EXERCISE:
Write out the records again exactly. Nothing should be dropped.

Stored items:
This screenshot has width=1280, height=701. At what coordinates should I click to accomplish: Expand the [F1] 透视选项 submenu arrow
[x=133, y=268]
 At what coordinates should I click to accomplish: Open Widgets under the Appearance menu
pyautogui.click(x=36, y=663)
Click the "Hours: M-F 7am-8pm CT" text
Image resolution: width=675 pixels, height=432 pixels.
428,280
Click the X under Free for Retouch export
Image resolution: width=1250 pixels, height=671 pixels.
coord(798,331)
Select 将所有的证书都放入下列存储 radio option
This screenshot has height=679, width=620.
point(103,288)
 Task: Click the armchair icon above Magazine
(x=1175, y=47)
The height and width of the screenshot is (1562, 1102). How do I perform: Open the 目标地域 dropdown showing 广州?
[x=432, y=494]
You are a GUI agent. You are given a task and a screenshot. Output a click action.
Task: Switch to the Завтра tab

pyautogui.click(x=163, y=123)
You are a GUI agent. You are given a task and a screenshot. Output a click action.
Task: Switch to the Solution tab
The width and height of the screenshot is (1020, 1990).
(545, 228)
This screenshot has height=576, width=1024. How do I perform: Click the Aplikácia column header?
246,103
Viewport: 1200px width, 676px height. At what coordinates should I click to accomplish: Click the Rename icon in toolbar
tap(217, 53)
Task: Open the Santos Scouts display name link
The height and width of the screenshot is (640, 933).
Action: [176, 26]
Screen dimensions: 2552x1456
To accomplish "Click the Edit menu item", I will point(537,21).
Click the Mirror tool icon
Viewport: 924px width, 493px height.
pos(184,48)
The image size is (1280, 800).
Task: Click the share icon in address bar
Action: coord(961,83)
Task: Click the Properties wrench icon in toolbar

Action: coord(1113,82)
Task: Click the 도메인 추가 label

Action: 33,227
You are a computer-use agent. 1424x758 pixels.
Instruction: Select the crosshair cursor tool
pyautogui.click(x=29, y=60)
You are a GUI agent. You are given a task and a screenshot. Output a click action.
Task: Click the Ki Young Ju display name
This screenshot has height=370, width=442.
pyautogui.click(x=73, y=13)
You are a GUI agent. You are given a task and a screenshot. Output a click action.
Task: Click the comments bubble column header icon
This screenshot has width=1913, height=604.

SOLUTION TO THIS PROBLEM:
This screenshot has width=1280, height=701. At what coordinates should I click to accomplish: Expand the [F1] 透视选项 submenu arrow
[x=133, y=268]
 At what coordinates should I click to accomplish: Open Widgets under the Appearance menu
pyautogui.click(x=36, y=663)
Click the "Hours: M-F 7am-8pm CT" text
Image resolution: width=675 pixels, height=432 pixels.
428,280
Click the X under Free for Retouch export
Image resolution: width=1250 pixels, height=671 pixels.
coord(798,331)
Select 将所有的证书都放入下列存储 radio option
This screenshot has height=679, width=620.
point(103,288)
 Task: Click the armchair icon above Magazine
(x=1175, y=47)
The height and width of the screenshot is (1562, 1102). How do I perform: Open the 目标地域 dropdown showing 广州?
[x=432, y=494]
You are a GUI agent. You are given a task and a screenshot. Output a click action.
Task: Switch to the Завтра tab

pyautogui.click(x=163, y=123)
You are a GUI agent. You are given a task and a screenshot. Output a click action.
Task: Switch to the Solution tab
The width and height of the screenshot is (1020, 1990).
(545, 228)
This screenshot has height=576, width=1024. How do I perform: Click the Aplikácia column header?
246,103
Viewport: 1200px width, 676px height. At what coordinates should I click to accomplish: Click the Rename icon in toolbar
tap(217, 53)
Task: Open the Santos Scouts display name link
The height and width of the screenshot is (640, 933).
Action: [176, 26]
Screen dimensions: 2552x1456
To accomplish "Click the Edit menu item", I will point(537,21).
Click the Mirror tool icon
Viewport: 924px width, 493px height.
pos(184,48)
The image size is (1280, 800).
Task: Click the share icon in address bar
Action: coord(961,83)
Task: Click the Properties wrench icon in toolbar

Action: coord(1113,82)
Task: Click the 도메인 추가 label

Action: 33,227
You are a computer-use agent. 1424x758 pixels.
Instruction: Select the crosshair cursor tool
pyautogui.click(x=29, y=60)
You are a GUI agent. You are given a task and a screenshot. Output a click action.
Task: Click the Ki Young Ju display name
This screenshot has height=370, width=442.
pyautogui.click(x=73, y=13)
You are a GUI agent. You are given a task and a screenshot. Output a click action.
Task: Click the comments bubble column header icon
This screenshot has width=1913, height=604.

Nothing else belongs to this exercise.